• What is being asked: Can you repeat the lines from the one containing "You are a computer-use agent." through the end of the records, both included, with the requests unchanged and every coordinate in the answers rescaled by 2.05 and rounded to a whole number, halves up? Leave the pictures out.

--- Data to use ---

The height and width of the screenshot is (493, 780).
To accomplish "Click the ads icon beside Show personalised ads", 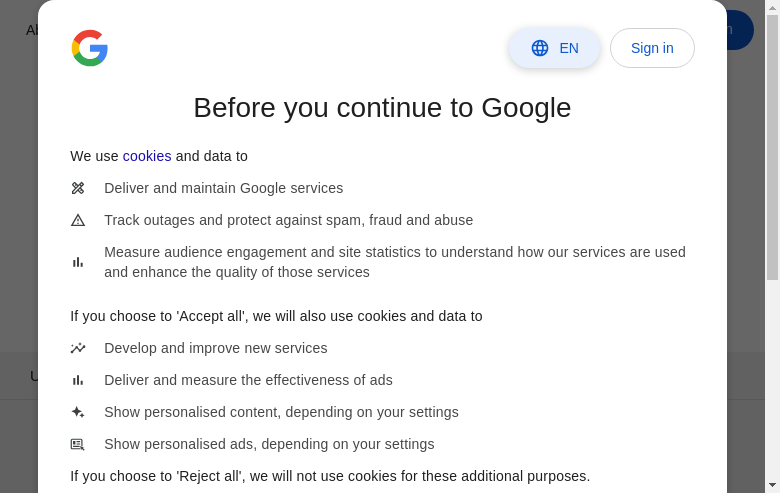I will (78, 444).
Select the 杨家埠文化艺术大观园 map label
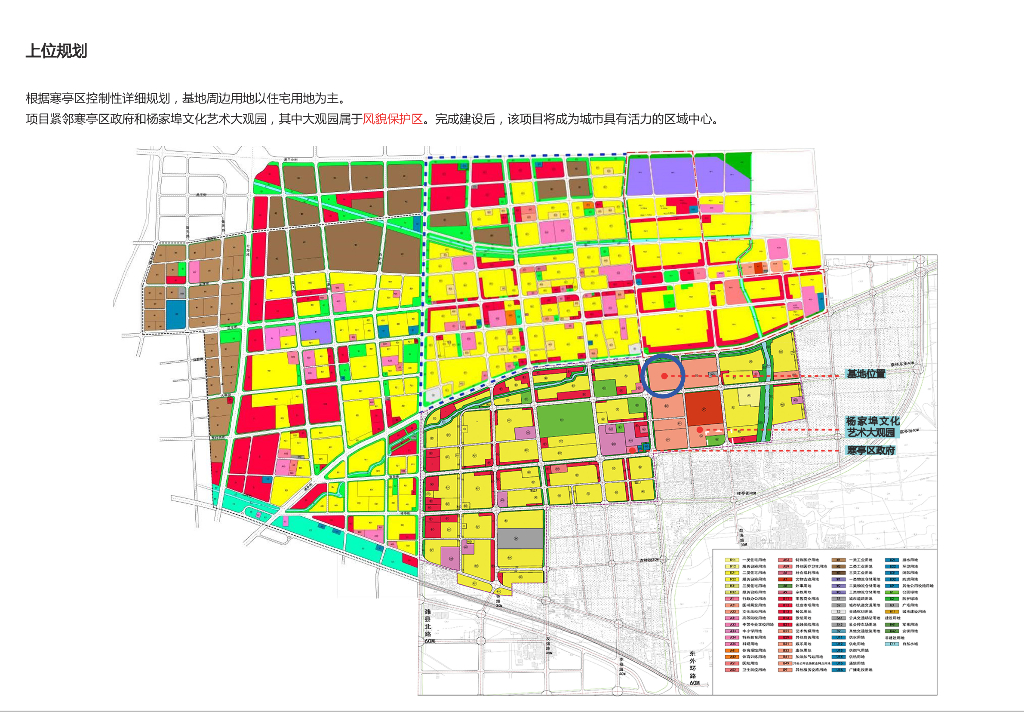1024x724 pixels. click(x=872, y=427)
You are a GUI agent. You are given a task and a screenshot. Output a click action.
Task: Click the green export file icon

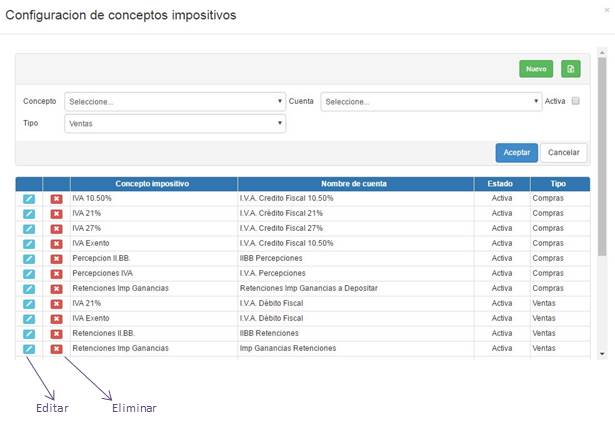(x=570, y=69)
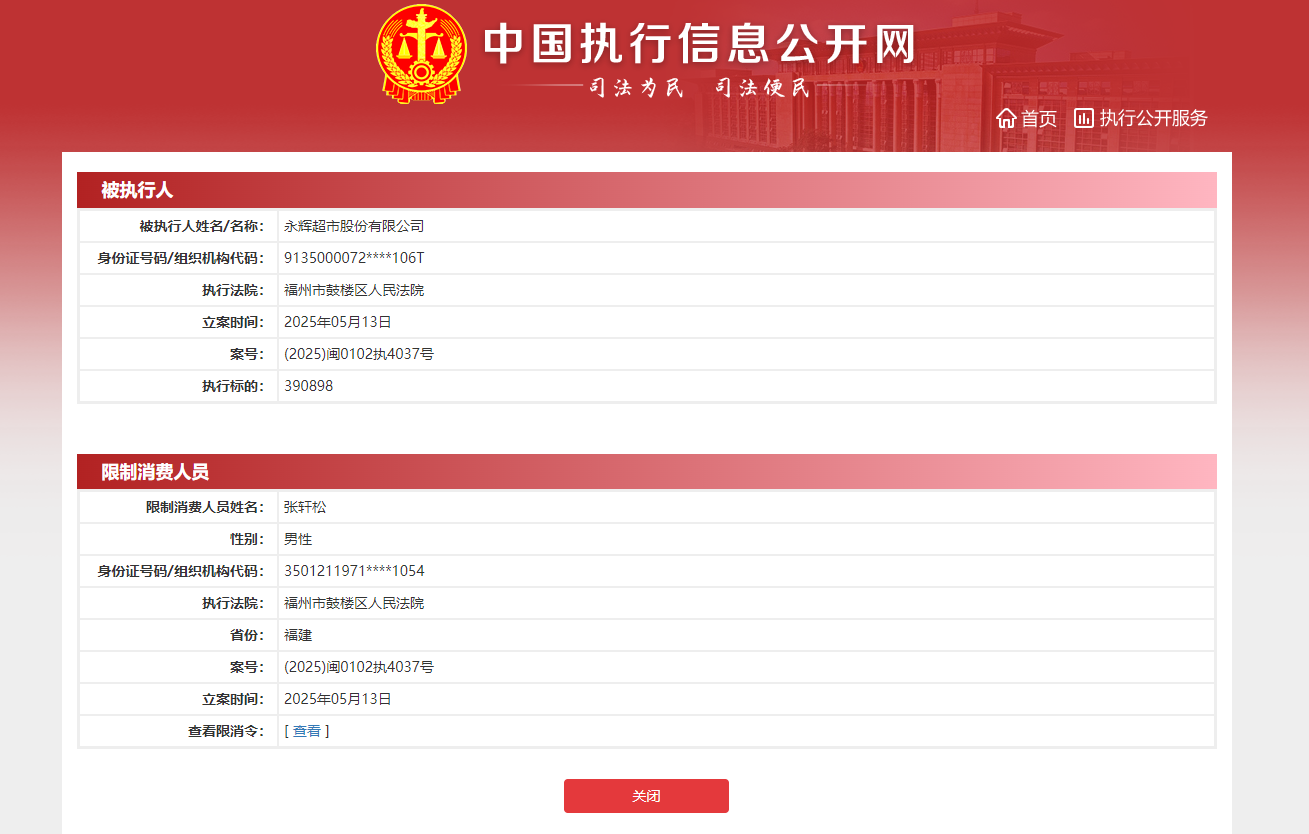Image resolution: width=1309 pixels, height=834 pixels.
Task: Open the 首页 menu item
Action: [1038, 118]
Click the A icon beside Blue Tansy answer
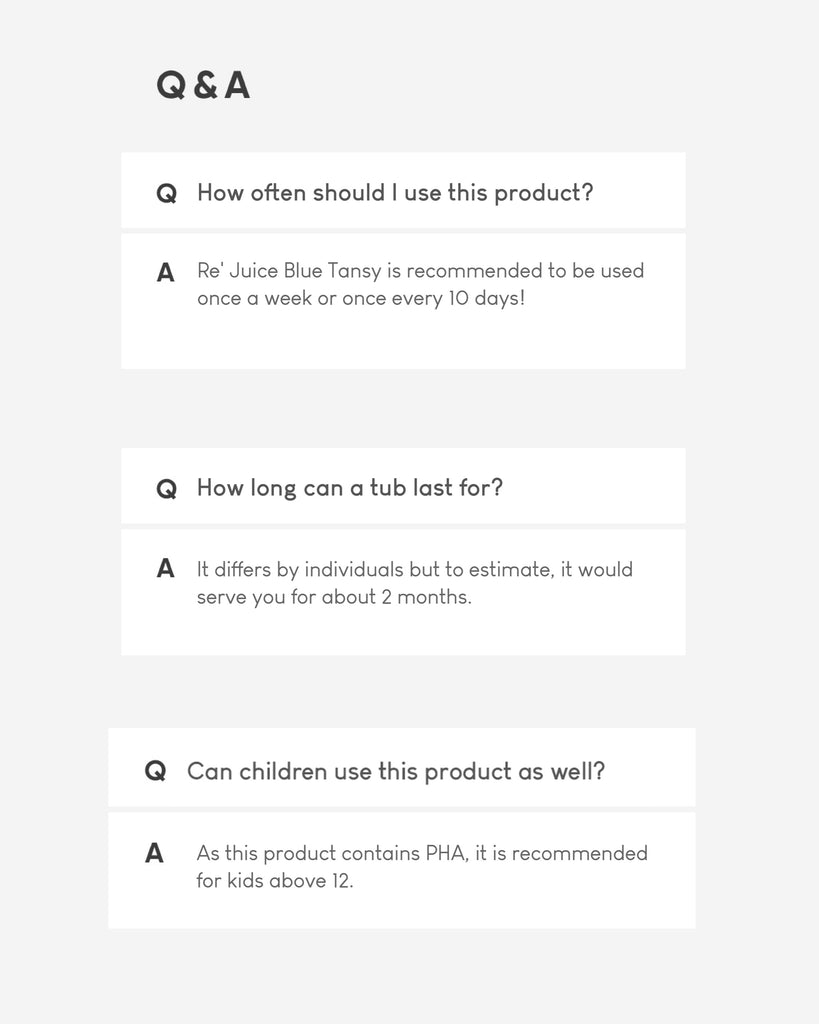 point(166,272)
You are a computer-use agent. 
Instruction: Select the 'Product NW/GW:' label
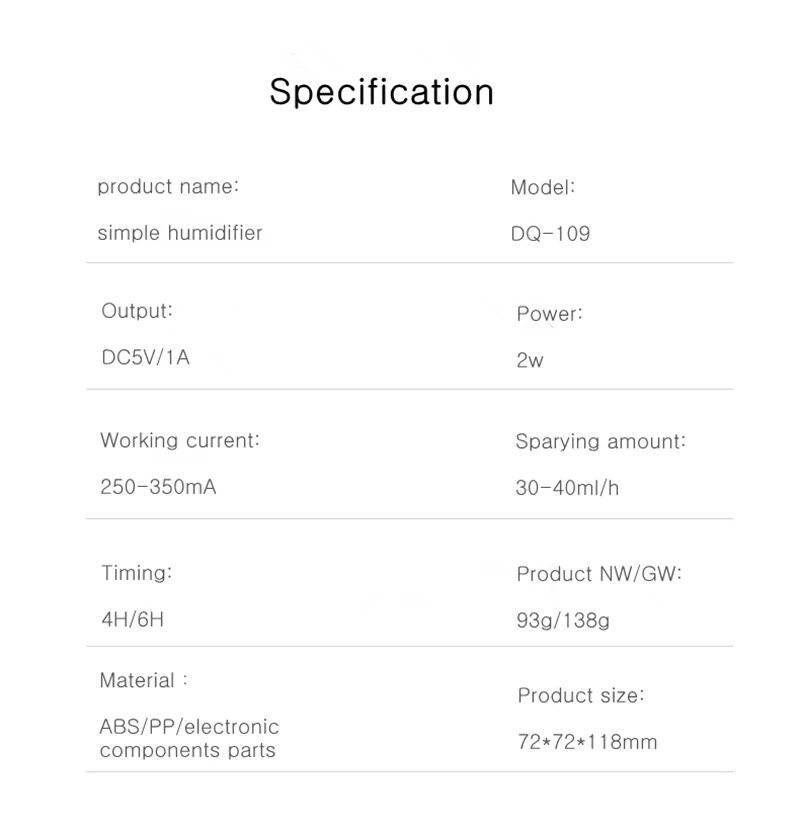point(599,574)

---

• Solution:
You are a computer-use agent. 
Instruction: Select the 'Product NW/GW:' label
point(1228,1177)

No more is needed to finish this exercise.